Schubert is the JA Woollam Professor of Engineering with the University of Nebraska-Lincoln Department of Electrical and Computer Engineering. His work on the article’s research was supported by his participation in Nebraska’s Emergent Quantum Materials and Technologies (EQUATE) project, funded by the National Science Foundation’s Established Program to Stimulate Competitive Research (EPSCoR).

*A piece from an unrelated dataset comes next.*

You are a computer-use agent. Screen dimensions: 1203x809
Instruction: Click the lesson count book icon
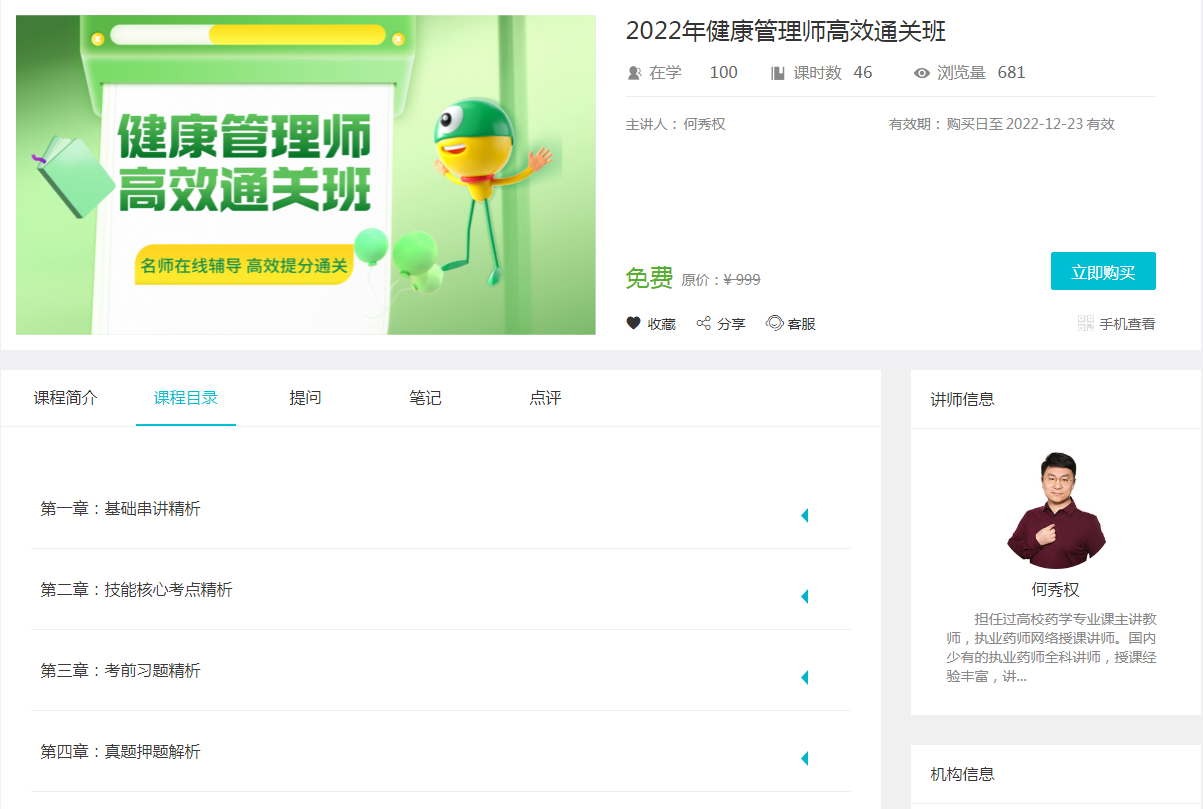tap(778, 73)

“In my view we have gained an important insight into one of the fundamentally new properties which low symmetry materials such as gallium oxide have to offer,” said Schubert. “We have learned that the low symmetry of the local lattice structure not only affects known physical properties, the breaking of symmetry of the crystal structure permits the observation of new phenomena unseen thus far.“
“(In this work), we observed a coupled particle consisting of phonons and photons which moves sideways as it propagates forward. In our NSF-funded EQUATE quantum materials work at Nebraska, we have identified gallium oxide as a novel source for engineered quantum devices where single specifically inserted defects can serve as a carrier of quantum information,” he added. “We know now that we must anticipate that such quantum information will interact within a non-trivial lattice symmetry, and which we will need to characterize properly. We also need to develop the correct quantum mechanical model descriptions for such new quantum systems. This progress directly propels efforts toward our goals in EQUATE.”